Наибольшее значение для развития вирусной теории фагов имели работы австралийского бактериолога Ф. Бернета (1929–1936) и венгерского биохимика М. Шлезингера (1932–1936). Вернет установил, что существуют различные фаги, отличающиеся по своим физическим, физиологическим и серологическим свойствам. Он показал, что адсорбция фага на бактерии является специфическим процессом и что фаг может адсорбироваться только определенным участком поверхности клетки (рецептором). Поэтому каждый фаг активен только в отношении ограниченного круга штаммов бактерий. Вернет (1936) описал мутанты бактериофагов. Он разработал также метод определения размножения бактериофага в отдельных бактериальных клетках и доказал, что в зараженной бактериальной клетке накапливаются бактериофаги, которые при лизисе клетки внезапно выделяются в окружающую среду. Шлезингер (1932) путем определения скорости осаждения частиц фагов при центрифугировании определил их размеры (20–90 нм). Сходные величины были установлены У. Элфордом и К. Эндрюсом (1932) при пропускании фагов через бактериальные фильтры с градуированным диаметром пор. Шлезингер (1933) первым установил, что бактериофаг представляет собой нуклеопротеид, состоящий из примерно равных количеств белка и нуклеиновой кислоты, которую он в 1936 г. идентифицировал с помощью реакции Фёльгена как ДНК. Шлезингер (1936) отметил сходство состава активного препарата фага и Хроматина.

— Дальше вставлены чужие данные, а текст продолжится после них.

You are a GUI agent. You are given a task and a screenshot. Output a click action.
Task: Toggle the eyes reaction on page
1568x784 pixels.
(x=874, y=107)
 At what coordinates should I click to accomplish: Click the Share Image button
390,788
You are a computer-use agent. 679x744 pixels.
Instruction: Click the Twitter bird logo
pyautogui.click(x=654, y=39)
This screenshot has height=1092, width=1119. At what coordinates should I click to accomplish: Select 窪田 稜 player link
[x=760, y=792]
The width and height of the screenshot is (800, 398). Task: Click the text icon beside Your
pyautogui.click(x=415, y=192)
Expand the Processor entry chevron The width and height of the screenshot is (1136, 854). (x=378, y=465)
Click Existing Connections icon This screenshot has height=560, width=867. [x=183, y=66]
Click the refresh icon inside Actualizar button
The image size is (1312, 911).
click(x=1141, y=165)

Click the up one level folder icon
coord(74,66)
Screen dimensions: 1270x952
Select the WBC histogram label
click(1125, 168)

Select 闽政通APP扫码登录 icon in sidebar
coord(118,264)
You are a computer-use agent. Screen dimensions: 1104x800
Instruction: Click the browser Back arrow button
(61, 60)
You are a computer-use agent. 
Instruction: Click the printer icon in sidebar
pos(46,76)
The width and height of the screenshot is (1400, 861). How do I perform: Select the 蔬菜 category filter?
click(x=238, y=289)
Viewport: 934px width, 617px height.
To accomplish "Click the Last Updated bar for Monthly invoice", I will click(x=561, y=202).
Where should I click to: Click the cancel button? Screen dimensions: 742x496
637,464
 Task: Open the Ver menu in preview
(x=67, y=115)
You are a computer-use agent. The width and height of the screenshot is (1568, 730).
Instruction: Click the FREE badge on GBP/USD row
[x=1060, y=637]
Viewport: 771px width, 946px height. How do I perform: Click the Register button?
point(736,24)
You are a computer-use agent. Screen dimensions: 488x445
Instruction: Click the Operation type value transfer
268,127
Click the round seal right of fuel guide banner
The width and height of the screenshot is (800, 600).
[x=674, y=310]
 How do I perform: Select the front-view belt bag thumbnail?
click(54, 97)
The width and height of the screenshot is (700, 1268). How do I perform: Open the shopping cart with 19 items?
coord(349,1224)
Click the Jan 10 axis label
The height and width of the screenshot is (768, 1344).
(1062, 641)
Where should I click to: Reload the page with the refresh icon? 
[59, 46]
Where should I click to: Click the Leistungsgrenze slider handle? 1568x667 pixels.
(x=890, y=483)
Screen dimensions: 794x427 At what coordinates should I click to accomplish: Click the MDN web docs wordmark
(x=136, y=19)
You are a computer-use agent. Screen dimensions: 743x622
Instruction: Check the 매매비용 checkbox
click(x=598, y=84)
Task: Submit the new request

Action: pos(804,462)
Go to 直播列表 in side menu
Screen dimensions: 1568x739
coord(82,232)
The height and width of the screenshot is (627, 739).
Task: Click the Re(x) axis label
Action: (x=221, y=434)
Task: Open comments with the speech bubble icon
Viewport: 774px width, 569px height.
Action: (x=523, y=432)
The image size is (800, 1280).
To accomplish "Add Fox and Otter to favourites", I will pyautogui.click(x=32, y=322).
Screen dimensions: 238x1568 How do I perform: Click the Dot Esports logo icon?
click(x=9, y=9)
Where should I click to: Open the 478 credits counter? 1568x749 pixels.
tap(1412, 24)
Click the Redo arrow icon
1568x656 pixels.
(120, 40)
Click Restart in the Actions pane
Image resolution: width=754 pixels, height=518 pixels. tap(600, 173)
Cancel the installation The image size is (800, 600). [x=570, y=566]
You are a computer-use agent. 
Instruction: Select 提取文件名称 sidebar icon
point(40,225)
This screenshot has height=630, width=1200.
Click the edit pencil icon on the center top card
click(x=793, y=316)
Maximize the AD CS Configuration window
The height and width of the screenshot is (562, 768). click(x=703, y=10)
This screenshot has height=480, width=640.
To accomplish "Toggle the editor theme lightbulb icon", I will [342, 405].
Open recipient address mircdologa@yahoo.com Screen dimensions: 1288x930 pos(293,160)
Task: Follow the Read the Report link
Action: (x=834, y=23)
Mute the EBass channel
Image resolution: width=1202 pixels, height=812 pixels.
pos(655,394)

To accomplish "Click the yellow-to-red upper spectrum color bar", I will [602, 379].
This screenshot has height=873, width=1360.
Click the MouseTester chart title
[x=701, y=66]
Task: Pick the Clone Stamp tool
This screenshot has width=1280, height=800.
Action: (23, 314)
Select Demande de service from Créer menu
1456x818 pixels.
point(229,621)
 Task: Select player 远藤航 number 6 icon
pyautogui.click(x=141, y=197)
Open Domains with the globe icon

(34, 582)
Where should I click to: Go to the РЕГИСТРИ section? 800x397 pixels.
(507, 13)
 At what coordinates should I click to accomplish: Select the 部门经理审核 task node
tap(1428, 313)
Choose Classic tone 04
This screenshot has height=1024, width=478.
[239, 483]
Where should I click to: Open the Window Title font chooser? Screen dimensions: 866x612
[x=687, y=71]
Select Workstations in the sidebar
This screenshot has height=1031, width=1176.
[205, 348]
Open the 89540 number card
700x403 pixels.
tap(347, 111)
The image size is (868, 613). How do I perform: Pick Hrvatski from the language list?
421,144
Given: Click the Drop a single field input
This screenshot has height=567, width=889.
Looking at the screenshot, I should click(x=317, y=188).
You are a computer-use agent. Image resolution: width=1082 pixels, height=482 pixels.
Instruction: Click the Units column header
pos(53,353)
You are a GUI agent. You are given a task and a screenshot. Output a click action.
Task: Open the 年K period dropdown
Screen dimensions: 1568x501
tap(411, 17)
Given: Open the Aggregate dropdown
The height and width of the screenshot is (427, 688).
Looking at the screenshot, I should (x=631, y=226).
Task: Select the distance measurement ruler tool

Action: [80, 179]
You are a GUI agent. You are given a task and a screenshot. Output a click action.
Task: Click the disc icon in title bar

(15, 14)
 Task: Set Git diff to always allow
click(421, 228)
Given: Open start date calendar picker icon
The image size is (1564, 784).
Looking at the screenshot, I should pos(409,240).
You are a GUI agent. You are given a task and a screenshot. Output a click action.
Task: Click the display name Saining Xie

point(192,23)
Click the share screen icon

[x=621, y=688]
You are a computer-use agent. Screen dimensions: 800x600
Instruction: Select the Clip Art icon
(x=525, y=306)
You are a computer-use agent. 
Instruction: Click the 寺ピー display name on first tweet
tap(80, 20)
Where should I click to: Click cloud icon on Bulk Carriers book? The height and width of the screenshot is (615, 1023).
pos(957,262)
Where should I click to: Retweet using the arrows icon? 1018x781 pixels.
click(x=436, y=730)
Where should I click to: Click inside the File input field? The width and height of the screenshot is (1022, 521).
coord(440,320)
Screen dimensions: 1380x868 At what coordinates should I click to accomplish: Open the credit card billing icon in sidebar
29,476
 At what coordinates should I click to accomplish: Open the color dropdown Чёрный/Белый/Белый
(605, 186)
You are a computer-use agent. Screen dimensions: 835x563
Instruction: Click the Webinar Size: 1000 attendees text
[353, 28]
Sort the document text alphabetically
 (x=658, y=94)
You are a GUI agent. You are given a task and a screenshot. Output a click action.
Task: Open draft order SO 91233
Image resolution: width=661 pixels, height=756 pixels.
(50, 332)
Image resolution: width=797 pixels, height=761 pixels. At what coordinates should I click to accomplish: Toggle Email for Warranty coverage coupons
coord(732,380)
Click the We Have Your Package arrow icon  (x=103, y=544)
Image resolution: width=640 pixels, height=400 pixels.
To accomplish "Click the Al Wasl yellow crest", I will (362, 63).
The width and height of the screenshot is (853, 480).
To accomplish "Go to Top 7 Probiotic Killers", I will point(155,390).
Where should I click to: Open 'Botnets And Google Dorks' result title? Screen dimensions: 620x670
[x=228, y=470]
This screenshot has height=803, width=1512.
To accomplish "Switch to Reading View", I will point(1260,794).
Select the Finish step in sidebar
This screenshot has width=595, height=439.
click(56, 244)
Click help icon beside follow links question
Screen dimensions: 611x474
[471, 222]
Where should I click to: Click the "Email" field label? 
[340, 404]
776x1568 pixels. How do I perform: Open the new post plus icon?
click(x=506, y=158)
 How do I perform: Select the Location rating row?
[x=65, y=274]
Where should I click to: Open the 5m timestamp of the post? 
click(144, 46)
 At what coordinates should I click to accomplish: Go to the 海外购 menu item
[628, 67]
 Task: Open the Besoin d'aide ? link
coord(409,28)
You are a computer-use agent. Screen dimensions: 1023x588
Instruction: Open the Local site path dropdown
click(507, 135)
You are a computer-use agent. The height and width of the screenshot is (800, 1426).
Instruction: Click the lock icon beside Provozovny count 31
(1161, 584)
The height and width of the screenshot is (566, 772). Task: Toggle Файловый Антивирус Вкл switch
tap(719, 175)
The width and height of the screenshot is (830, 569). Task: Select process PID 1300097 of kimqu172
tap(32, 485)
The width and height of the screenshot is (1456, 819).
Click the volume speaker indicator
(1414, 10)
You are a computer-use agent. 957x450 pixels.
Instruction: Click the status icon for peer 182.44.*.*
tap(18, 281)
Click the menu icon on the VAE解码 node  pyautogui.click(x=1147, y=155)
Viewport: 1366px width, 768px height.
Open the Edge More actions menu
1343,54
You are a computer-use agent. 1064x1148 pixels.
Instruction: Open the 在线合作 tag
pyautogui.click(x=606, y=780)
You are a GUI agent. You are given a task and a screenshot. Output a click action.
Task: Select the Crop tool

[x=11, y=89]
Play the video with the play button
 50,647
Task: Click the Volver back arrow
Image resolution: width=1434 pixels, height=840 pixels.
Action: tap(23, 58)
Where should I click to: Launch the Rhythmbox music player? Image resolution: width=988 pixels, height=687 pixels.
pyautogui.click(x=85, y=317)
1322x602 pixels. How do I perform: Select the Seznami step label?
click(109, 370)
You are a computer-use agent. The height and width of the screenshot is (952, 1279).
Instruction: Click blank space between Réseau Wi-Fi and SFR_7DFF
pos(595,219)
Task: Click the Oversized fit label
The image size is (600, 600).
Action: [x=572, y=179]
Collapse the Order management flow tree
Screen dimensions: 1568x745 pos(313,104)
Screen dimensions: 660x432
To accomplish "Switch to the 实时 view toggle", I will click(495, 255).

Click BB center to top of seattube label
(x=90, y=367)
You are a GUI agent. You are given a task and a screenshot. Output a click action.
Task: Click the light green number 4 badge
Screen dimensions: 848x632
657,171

Таким образом, к концу 30‑х годов было установлено, что бактериофаги характеризуются автономностью, строго определенными размерами, отличаются от бактерий физиологическими, серологическими свойствами, химическим составом (нуклеопротеиды) и в этом отношении сходны с вирусами растений и животных. Выделение ВТМ в виде кристаллов, обладающих всеми свойствами вируса (У. Стенли, 1935), и выявление его нуклеопротеидной природы (Ф. Боуден, Н. Пири, 1936) указывало на то, что способность вирусов к размножению связана с последней.